Tuesday, August 22, 2017

POPE FARM CONSERVANCY

The Pope Farm Conservancy includes 105 acres of beautiful land in the Town of Middleton, about 15 miles west of Madison, Wisconsin.  Some 13 years ago the land was permanently set aside as a nature conservancy open to the public.  It is most notable for the approximately 10 acres of the property planted each year in sunflowers.  The flowers generally peak in August, giving the public a chance to view the spectacle of a field of some half million sunflowers in full bloom.

Alerted to the sunflower display by good friends, I managed to get to the conservancy on Sunday, August 20, the final morning of the sunflower display.  The conservancy is over 100 miles from home, and I realized that I would not be able to photograph the sunflowers in the evening, so I drove over to the conservancy early Sunday morning, leaving home a little after 5 a.m.  As it turned out, that got me there perhaps an hour later than I should have to take advantage of the best light.  Even so, the flowers were spectacular.

When I arrived at 6:45 a.m. the parking lot was filled with cars and there were literally dozens of others there armed with their cameras.  Many had tripods and a few had brought ladders to get above the level of the sunflowers, many of which stood more than six feet tall.
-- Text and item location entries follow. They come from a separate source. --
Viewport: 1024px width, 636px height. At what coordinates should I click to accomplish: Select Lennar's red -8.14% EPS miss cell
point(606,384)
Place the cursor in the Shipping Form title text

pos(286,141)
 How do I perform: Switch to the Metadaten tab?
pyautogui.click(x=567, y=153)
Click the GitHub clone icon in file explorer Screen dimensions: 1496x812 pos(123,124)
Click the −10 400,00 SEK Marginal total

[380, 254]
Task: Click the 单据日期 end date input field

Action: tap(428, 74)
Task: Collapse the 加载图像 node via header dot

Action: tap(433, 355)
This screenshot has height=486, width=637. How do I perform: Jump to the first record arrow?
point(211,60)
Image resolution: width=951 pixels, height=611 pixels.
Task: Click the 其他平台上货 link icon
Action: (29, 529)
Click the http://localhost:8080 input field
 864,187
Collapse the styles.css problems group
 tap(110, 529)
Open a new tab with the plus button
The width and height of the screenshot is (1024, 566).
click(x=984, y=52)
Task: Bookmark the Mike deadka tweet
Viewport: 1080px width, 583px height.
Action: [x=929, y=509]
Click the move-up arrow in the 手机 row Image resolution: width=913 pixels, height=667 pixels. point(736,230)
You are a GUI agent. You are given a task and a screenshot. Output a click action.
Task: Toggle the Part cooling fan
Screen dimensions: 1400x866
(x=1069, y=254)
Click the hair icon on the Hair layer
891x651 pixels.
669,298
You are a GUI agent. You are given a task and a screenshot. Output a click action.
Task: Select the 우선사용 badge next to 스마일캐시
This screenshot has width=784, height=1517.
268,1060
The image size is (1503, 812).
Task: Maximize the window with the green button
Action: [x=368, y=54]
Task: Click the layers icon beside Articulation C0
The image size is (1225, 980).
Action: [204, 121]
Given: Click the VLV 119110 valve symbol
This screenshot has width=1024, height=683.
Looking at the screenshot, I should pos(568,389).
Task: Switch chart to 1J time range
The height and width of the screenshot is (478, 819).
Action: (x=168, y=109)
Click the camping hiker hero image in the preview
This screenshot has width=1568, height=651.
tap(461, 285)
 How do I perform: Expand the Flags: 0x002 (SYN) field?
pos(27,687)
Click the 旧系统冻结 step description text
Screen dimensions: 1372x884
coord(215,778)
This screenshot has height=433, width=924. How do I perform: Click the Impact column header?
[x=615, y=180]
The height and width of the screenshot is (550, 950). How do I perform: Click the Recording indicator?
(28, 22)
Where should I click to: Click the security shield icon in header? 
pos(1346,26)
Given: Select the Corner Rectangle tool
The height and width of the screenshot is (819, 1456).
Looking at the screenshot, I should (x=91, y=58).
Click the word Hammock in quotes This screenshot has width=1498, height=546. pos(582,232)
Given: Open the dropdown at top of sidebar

Here is some of what I got.  First, was a path up a hill toward the field of flowers that was bordered by a stone wall of some age.


I generally liked the composition of this shot, even though the light by this time left a lot to be desired.  There was also the wire and stakes along the wall to keep people from climbing on the wall. Still, I was happy with my new lens for this shot which shows good depth of field from the grass and path at my feet to the tree in the distance.

And then there was the field of sunflowers.


Without having significant elevation above the field, it is difficult to capture the field.  This shot was OK, I thought.  And in the following shot I wanted to fill the image with flowers to give a sense of the mass of flowers.


I also focused on individual flowers, as in the following shots.



One thing I learned is that, though immature sunflowers are heliotropic and will follow the path of the sun during the course of the day, mature flowers virtually all permanently face east.  Since this was morning all of the flowers were facing the morning sun.  So I took a couple of shots of the sides and backs of flowers in an attempt to capture the yellow petals being backlit.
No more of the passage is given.